> [What needs to be done]: Repeat each entry as written and leave the images out of the copy.
──────────────────────────────
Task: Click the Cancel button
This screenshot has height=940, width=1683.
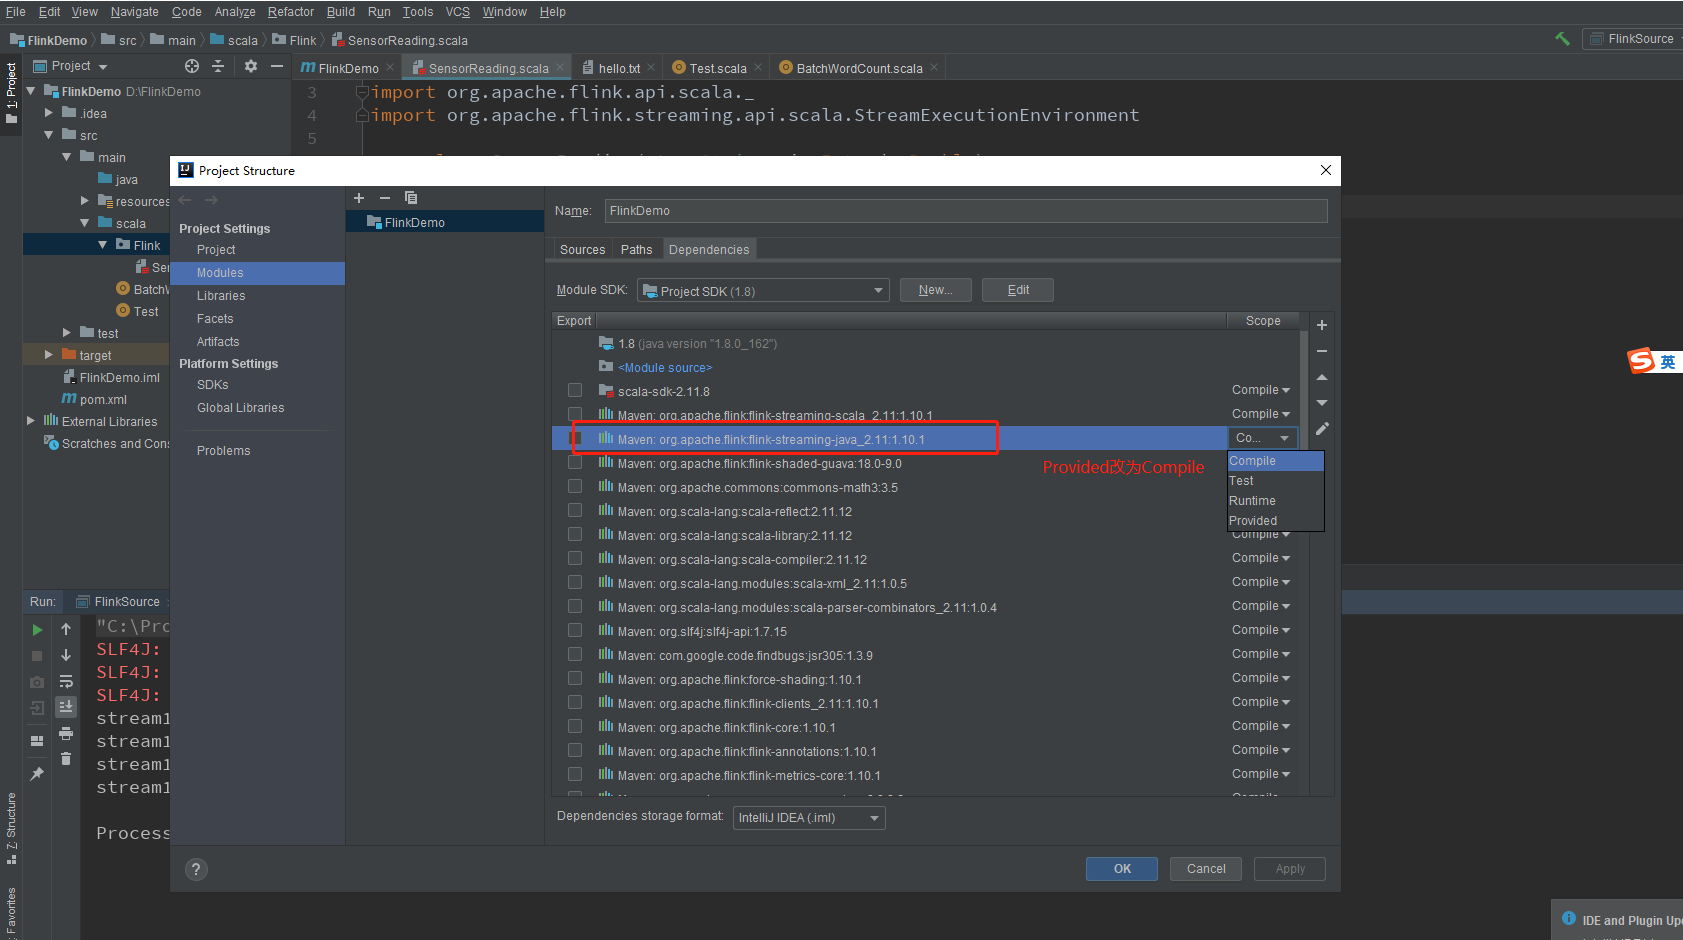Action: coord(1205,869)
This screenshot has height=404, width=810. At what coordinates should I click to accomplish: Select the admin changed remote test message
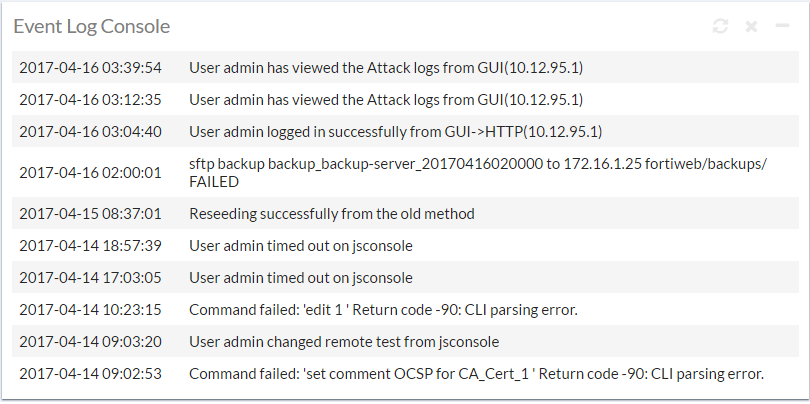pos(344,341)
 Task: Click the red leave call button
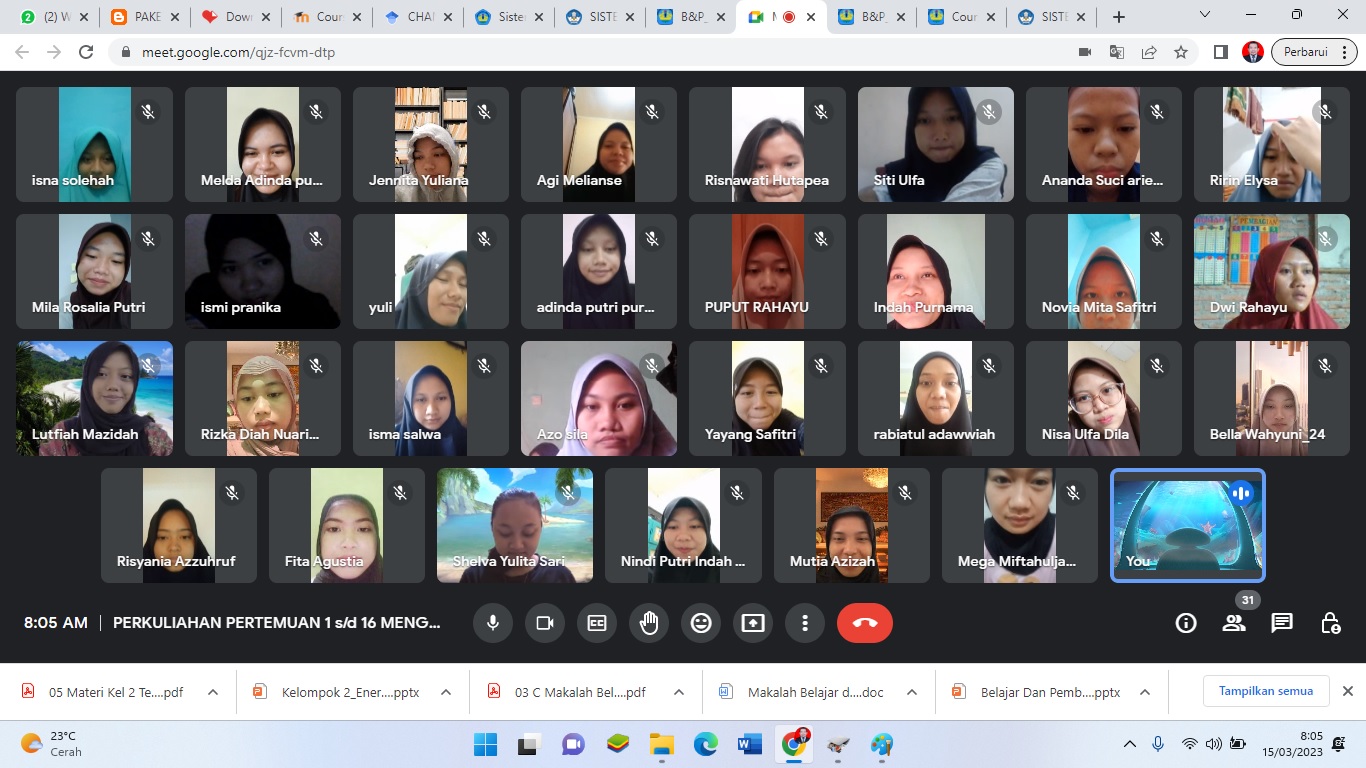tap(865, 623)
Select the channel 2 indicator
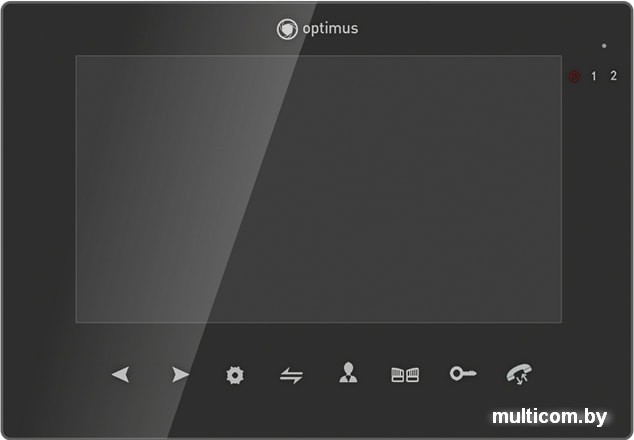634x440 pixels. point(613,76)
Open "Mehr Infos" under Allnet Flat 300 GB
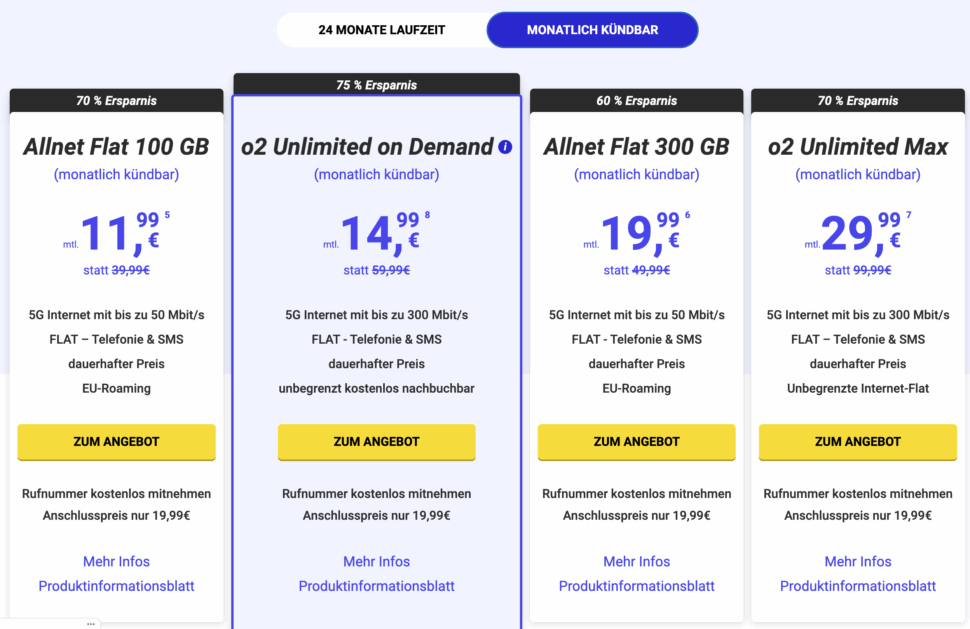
──────────────────────────────
> [Solution to the exercise]:
Task: Click the Cancel button
This screenshot has height=940, width=1683.
Action: coord(1205,869)
This screenshot has height=404, width=810. At what coordinates should I click to accomplish: Select the admin changed remote test message
pos(344,341)
 Task: Click the red leave call button
tap(865, 623)
Select the channel 2 indicator
634x440 pixels. point(613,76)
Open "Mehr Infos" under Allnet Flat 300 GB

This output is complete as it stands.